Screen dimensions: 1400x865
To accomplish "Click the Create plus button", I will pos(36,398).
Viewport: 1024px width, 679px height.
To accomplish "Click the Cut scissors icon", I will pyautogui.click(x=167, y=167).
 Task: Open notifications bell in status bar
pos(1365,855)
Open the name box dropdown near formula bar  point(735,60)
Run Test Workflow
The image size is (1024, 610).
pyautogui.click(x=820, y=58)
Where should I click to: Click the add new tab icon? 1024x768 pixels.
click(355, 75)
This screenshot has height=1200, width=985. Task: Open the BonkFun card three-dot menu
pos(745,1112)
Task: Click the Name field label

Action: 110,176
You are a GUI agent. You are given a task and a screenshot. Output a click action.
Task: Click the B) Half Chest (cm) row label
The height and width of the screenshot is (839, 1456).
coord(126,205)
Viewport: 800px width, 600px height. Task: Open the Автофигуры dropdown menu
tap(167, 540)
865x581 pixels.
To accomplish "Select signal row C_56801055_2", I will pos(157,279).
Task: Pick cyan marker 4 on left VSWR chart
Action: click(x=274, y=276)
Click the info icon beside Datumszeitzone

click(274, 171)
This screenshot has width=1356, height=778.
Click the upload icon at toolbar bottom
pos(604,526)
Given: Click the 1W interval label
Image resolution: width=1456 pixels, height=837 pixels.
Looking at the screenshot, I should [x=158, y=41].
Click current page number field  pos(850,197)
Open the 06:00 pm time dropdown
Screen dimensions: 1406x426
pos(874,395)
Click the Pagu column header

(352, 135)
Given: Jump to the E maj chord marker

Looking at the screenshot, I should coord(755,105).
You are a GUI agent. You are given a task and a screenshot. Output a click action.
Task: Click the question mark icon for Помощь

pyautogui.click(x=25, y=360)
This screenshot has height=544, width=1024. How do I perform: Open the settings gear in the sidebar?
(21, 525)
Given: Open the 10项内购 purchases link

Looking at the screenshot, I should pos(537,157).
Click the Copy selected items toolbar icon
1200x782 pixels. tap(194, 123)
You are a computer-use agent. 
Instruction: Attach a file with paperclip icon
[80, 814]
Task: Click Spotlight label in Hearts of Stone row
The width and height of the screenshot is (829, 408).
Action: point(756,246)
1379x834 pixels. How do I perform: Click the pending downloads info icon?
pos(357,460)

• _REQUIREMENTS_:
Copy out the records from the line containing "Task: Click the Name field label" down to the line containing "pyautogui.click(x=25, y=360)", inclusive and unchanged.

• _THE OUTPUT_:
Task: Click the Name field label

Action: 110,176
You are a GUI agent. You are given a task and a screenshot. Output a click action.
Task: Click the B) Half Chest (cm) row label
The height and width of the screenshot is (839, 1456).
coord(126,205)
Viewport: 800px width, 600px height. Task: Open the Автофигуры dropdown menu
tap(167, 540)
865x581 pixels.
To accomplish "Select signal row C_56801055_2", I will pos(157,279).
Task: Pick cyan marker 4 on left VSWR chart
Action: click(x=274, y=276)
Click the info icon beside Datumszeitzone

click(274, 171)
This screenshot has width=1356, height=778.
Click the upload icon at toolbar bottom
pos(604,526)
Given: Click the 1W interval label
Image resolution: width=1456 pixels, height=837 pixels.
Looking at the screenshot, I should [x=158, y=41].
Click current page number field  pos(850,197)
Open the 06:00 pm time dropdown
Screen dimensions: 1406x426
pos(874,395)
Click the Pagu column header

(352, 135)
Given: Jump to the E maj chord marker

Looking at the screenshot, I should coord(755,105).
You are a GUI agent. You are given a task and a screenshot. Output a click action.
Task: Click the question mark icon for Помощь

pyautogui.click(x=25, y=360)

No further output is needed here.